To qualify for the pension, McDonough had a lobbying client, the Merrimack Education Center, put him on the payroll of a related agency, the Merrimack Special Education Collaborative, which provides education and treatment services for special needs students from 10 school districts.

McDonough was the collaborative’s director of public affairs and government relations, though he did not actually perform any duties, officials allege. Neither the employees, nor most of the top officials, knew he was on the payroll. He had no desk, no phone, and no work product, according to former inspector general Gregory Sullivan, whose office uncovered the alleged scheme.

At the same time, he was working at his lobbying firm, McDonough Associates, earning more than $1 million a year.

The 69-year-old veteran lobbyist was indicted Monday by a Suffolk County grand jury on charges of presentation of a false claim and procurement fraud, the attorney general’s office said. If convicted, he could serve up to five years in prison and be fined up to $10,000.


His former lawyers said they no longer represent McDonough and the Globe could not determine whether he has a new lawyer.

The inspector general’s office referred the case to the attorney general’s office, which began its probe in 2011.

“Mr. McDonough’s actions not only defrauded the state pension system but also were an abuse of funds meant for educating children with special needs,” said Inspector General Glenn A. Cunha. “I am extremely pleased that our long collaboration with the AG’s office in this case has resulted in an indictment.”
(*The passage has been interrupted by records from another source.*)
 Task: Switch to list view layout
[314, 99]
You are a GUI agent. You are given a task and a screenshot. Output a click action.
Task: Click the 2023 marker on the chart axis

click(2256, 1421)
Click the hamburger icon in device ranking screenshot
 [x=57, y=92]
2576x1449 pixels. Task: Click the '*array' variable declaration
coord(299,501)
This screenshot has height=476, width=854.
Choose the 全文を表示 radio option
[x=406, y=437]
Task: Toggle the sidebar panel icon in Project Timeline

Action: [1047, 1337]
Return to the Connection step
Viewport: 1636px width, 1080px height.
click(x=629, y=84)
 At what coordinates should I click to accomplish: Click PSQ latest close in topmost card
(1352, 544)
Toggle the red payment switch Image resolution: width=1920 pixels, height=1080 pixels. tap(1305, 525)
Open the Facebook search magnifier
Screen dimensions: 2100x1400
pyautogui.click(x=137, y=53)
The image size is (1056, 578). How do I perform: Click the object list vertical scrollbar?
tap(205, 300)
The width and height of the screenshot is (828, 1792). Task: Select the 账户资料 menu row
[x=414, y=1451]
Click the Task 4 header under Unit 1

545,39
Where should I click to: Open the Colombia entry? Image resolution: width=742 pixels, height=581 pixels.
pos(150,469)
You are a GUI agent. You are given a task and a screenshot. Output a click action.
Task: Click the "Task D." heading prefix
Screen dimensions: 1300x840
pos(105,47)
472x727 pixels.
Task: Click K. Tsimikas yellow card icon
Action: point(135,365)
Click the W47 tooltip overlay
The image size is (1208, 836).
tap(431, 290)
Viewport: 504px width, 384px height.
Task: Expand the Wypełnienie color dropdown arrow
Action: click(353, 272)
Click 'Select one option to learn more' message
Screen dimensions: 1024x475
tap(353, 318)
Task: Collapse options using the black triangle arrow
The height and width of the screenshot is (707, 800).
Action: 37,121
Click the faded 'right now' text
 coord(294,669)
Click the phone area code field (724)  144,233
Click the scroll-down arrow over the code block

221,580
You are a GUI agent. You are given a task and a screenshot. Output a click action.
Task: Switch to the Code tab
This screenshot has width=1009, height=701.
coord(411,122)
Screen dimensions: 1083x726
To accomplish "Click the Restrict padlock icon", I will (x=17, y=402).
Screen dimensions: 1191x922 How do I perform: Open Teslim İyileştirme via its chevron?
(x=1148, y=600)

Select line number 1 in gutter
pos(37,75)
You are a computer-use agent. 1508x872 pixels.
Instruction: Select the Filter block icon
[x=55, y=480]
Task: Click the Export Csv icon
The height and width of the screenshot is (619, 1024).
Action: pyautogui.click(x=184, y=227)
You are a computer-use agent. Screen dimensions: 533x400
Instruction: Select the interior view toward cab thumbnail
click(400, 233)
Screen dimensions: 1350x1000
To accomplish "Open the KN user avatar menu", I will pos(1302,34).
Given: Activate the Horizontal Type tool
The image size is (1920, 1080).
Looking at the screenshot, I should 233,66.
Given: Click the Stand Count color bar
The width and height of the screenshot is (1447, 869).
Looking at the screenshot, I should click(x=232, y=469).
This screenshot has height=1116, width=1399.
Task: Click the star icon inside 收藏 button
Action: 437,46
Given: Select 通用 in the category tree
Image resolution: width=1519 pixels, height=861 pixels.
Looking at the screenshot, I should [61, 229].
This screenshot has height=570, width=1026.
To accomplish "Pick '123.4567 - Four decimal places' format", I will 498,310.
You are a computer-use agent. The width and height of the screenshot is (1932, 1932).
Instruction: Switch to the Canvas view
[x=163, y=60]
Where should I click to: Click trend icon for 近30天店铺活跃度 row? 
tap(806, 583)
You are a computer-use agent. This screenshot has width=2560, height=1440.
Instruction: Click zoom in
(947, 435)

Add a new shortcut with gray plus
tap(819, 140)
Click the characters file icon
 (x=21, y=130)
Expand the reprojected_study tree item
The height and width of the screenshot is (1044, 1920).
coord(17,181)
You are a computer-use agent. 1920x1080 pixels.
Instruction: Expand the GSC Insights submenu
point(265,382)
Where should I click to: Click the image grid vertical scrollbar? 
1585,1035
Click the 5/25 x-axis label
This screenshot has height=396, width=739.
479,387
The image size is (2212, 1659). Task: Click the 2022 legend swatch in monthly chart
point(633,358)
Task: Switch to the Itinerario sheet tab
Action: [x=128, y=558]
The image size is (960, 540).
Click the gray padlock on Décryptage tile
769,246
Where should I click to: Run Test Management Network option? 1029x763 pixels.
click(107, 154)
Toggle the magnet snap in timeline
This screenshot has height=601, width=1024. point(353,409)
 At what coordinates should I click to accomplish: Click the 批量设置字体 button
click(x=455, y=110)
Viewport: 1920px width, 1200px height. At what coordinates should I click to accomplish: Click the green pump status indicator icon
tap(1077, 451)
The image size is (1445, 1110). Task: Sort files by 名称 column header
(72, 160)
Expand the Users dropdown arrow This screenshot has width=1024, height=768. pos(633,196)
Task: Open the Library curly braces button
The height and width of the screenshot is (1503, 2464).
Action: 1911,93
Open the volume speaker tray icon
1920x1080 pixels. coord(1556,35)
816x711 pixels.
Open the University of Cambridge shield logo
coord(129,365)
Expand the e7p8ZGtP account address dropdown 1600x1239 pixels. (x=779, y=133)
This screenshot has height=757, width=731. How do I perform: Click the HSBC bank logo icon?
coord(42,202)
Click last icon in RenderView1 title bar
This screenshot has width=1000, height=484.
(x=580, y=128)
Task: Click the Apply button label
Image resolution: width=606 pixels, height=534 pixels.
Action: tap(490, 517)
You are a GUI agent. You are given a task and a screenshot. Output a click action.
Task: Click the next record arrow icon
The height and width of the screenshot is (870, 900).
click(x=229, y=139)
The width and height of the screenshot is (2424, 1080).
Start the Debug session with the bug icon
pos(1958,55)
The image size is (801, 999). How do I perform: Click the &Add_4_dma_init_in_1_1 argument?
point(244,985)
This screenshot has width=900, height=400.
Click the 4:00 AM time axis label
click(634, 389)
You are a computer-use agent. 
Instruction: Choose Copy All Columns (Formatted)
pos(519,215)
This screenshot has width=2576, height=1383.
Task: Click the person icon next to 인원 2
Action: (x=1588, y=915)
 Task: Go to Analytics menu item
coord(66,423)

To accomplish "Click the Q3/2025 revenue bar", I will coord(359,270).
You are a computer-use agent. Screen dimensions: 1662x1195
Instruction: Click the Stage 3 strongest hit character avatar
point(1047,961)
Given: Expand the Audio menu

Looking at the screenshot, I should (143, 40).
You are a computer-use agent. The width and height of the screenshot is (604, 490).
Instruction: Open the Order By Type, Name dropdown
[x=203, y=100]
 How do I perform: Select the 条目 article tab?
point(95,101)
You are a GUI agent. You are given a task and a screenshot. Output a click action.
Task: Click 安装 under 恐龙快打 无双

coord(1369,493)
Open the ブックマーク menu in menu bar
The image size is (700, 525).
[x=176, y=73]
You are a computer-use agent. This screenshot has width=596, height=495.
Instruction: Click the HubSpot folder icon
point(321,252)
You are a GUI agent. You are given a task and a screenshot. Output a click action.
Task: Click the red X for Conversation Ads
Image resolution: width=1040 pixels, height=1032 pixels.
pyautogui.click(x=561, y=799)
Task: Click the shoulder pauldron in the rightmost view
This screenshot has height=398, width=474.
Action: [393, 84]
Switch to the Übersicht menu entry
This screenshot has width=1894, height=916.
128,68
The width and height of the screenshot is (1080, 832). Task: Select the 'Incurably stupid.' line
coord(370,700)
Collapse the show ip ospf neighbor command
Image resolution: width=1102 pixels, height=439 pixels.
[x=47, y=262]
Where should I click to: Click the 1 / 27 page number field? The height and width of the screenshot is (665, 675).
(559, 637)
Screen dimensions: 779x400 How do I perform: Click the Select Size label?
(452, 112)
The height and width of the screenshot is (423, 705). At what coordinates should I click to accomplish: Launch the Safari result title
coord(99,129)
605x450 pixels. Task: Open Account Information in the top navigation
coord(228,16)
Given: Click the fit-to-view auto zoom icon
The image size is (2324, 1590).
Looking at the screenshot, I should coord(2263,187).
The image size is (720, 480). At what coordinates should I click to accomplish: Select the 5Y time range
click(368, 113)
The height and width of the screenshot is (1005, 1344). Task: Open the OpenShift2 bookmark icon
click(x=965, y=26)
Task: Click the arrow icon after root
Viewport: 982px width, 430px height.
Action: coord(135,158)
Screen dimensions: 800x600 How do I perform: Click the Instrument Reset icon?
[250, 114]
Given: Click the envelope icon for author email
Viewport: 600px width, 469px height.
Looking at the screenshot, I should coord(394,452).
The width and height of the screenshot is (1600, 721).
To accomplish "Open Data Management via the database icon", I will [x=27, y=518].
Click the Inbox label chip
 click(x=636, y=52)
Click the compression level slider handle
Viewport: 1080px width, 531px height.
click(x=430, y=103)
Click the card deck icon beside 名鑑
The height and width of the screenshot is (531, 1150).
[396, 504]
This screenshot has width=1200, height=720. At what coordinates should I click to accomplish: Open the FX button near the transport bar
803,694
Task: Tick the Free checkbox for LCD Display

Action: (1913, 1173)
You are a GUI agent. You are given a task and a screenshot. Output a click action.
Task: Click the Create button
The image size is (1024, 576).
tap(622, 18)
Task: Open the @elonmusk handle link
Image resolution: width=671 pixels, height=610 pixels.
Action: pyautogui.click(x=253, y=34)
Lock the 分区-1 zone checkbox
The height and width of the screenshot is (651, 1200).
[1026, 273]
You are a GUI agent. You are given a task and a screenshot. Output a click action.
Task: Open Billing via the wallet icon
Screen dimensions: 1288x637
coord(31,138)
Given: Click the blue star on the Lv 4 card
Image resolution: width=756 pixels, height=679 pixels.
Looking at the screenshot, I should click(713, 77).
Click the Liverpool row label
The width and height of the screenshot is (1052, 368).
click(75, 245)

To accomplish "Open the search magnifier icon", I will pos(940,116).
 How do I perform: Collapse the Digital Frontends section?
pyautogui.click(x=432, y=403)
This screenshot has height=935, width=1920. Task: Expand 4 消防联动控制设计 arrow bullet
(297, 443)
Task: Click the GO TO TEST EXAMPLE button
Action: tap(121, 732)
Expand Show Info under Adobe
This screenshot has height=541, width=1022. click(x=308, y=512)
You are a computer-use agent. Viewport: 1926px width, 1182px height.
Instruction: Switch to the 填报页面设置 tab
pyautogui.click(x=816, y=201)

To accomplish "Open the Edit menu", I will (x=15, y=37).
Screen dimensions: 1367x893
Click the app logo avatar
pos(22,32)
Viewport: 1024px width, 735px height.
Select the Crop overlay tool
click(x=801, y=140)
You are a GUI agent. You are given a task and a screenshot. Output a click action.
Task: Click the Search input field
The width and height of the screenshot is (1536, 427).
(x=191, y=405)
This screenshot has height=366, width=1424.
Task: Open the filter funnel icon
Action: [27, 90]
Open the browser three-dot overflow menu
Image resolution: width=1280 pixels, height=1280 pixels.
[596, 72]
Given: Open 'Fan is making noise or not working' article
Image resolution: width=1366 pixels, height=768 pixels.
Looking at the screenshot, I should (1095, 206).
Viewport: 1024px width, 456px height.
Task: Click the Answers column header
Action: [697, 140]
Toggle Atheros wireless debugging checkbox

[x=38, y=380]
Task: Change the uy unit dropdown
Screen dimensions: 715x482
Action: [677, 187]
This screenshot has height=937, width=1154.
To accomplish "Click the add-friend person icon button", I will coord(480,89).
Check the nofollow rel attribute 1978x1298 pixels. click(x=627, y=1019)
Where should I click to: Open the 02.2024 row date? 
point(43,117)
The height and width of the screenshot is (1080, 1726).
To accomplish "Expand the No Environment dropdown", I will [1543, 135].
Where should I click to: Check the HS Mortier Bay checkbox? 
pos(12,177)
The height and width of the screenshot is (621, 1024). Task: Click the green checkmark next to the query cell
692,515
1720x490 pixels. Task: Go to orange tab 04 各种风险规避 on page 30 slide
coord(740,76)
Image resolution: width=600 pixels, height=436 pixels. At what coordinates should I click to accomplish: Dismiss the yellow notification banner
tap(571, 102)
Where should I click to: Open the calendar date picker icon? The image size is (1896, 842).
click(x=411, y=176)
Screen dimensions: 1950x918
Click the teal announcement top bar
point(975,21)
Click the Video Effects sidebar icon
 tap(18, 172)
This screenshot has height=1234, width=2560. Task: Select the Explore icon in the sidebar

In early 2009, McDonough submitted a retirement application to the State Board of Retirement in which he said he was a full-time employee of the Merrimack Special Education Collaborative between 2003 and 2008. Between May 2009 and February 2012, he received a total of $96,515 in pension payments, prosecutors said.

The retirement board suspended McDonough’s pension in February 2012 after the misconduct allegations arose. If convicted, he would forfeit the pension and could be ordered to reimburse the state for the payments he received, officials said.

Officials of the Merrimack Special Education Collaborative, which has changed its name to the Education Collaborative, referred questions to its lawyer, Thomas Lent, who could not be reached for comment.

In a statement, Treasurer Deborah Goldberg, who oversees the state pension system, said her office will “continue to defend our case during the appeal process on behalf of hard-working public servants who have contributed to this fund.


“Protecting the integrity of the public pension system is one of my top responsibilities as treasurer,” she wrote.

A former top executive of the Merrimack Education Center is facing federal charges for allegedly defrauding the state pension system by putting McDonough and three other Education Center employees on the collaborative’s payroll so they could qualify for retirement benefits. Carl A. Nystrom was indicted by a federal grand jury in December 2013.

The former executive director of both the collaborative and the Education Center, John Barranco, has been accused of diverting millions of dollars from the collaborative to pay him and a former girlfriend high salaries and to cover thousands of dollars in personal expenses.

McDonough, formerly of Foxborough, is serving his sentence at Fort Dix, N.J., for his role in the bribery scheme that toppled DiMasi.

A longtime friend of DiMasi’s, McDonough was the lobbyist for the software company Cognos that funneled money to DiMasi as it was looking for multimillion-dollar state contracts.

McDonough, who was also fined $50,000 and ordered to forfeit $250,000, is to be released on Jan. 3, 2018, according to the US Bureau of Prisons website.

Last month, he filed a motion to vacate his sentence, asserting his lawyer did not defend him properly.